Work required | Copy each of the entries below faithfully, setting aside any pictures.

Excerpts from a dataset:
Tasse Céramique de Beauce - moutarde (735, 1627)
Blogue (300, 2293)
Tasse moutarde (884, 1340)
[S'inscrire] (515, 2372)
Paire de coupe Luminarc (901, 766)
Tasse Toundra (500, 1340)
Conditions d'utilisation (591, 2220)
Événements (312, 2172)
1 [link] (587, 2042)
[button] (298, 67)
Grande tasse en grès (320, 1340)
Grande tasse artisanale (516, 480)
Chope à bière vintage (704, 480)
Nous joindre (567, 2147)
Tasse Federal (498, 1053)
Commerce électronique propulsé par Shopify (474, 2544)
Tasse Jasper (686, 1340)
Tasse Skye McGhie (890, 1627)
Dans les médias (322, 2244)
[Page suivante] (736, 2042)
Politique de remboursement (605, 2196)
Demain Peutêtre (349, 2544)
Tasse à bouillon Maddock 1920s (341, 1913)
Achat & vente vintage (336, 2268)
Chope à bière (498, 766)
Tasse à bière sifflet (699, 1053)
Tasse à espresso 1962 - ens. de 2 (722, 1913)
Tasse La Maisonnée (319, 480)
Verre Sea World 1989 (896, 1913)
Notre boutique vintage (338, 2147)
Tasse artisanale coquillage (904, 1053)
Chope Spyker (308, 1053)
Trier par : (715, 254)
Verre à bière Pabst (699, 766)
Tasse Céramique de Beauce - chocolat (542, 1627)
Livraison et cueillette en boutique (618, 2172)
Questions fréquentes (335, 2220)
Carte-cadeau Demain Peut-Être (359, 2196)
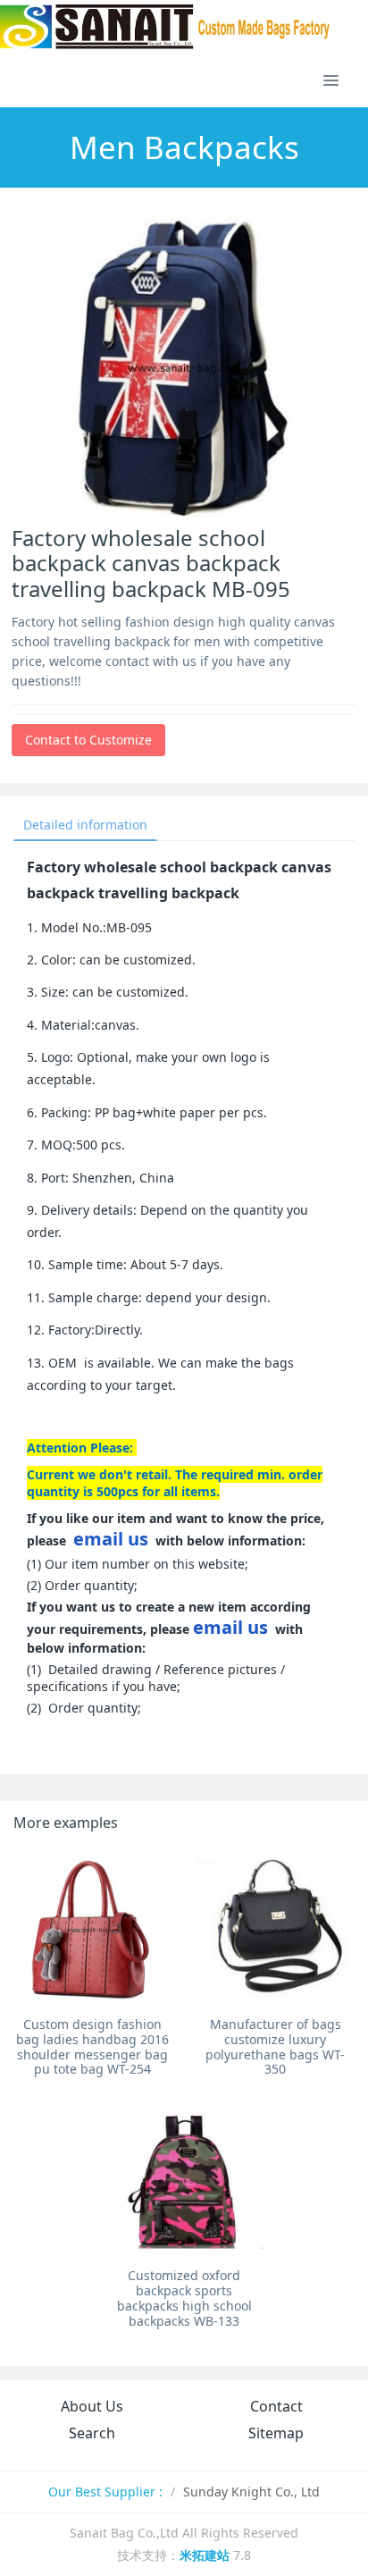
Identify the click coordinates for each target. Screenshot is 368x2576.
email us (110, 1539)
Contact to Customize (88, 739)
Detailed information (85, 824)
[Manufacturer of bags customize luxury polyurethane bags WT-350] (275, 1928)
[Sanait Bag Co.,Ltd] (166, 27)
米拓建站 (206, 2555)
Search (92, 2433)
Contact (276, 2406)
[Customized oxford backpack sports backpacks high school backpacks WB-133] (184, 2180)
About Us (92, 2406)
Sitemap (276, 2433)
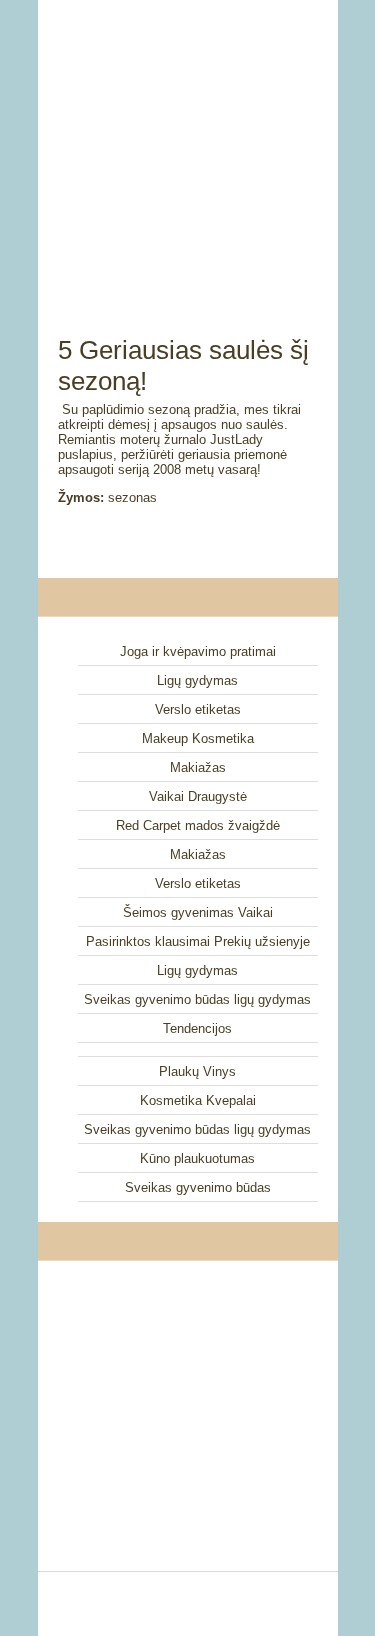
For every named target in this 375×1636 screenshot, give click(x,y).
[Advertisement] (188, 145)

Output for this exercise |
Tasse Céramique de Beauce - moutarde (735, 1627)
Blogue (300, 2293)
Tasse moutarde (884, 1340)
[S'inscrire] (515, 2372)
Paire de coupe Luminarc (901, 766)
Tasse Toundra (500, 1340)
Conditions d'utilisation (591, 2220)
Événements (312, 2172)
1 [link] (587, 2042)
[button] (298, 67)
Grande tasse en grès (320, 1340)
Grande tasse artisanale (516, 480)
Chope à bière vintage (704, 480)
Nous joindre (567, 2147)
Tasse Federal (498, 1053)
Commerce électronique propulsé par Shopify (474, 2544)
Tasse Jasper (686, 1340)
Tasse Skye McGhie (890, 1627)
Dans les médias (322, 2244)
[Page suivante] (736, 2042)
Politique de remboursement (605, 2196)
Demain Peutêtre (349, 2544)
Tasse à bouillon Maddock 1920s (341, 1913)
Achat & vente vintage (336, 2268)
Chope à bière (498, 766)
Tasse à bière sifflet (699, 1053)
Tasse à espresso 1962 - ens. de 2 (722, 1913)
Tasse La Maisonnée (319, 480)
Verre Sea World 1989 (896, 1913)
Notre boutique vintage (338, 2147)
Tasse artisanale coquillage (904, 1053)
Chope Spyker (308, 1053)
Trier par : (715, 254)
Verre à bière Pabst (699, 766)
Tasse Céramique de Beauce - chocolat (542, 1627)
Livraison et cueillette en boutique (618, 2172)
Questions fréquentes (335, 2220)
Carte-cadeau Demain Peut-Être (359, 2196)
Identify the click coordinates for each target. Screenshot is 368x2576.
email us (110, 1539)
Contact to Customize (88, 739)
Detailed information (85, 824)
[Manufacturer of bags customize luxury polyurethane bags WT-350] (275, 1928)
[Sanait Bag Co.,Ltd] (166, 27)
米拓建站 (206, 2555)
Search (92, 2433)
Contact (276, 2406)
[Customized oxford backpack sports backpacks high school backpacks WB-133] (184, 2180)
About Us (92, 2406)
Sitemap (276, 2433)
For every named target in this 375×1636 screenshot, give click(x,y).
[Advertisement] (188, 145)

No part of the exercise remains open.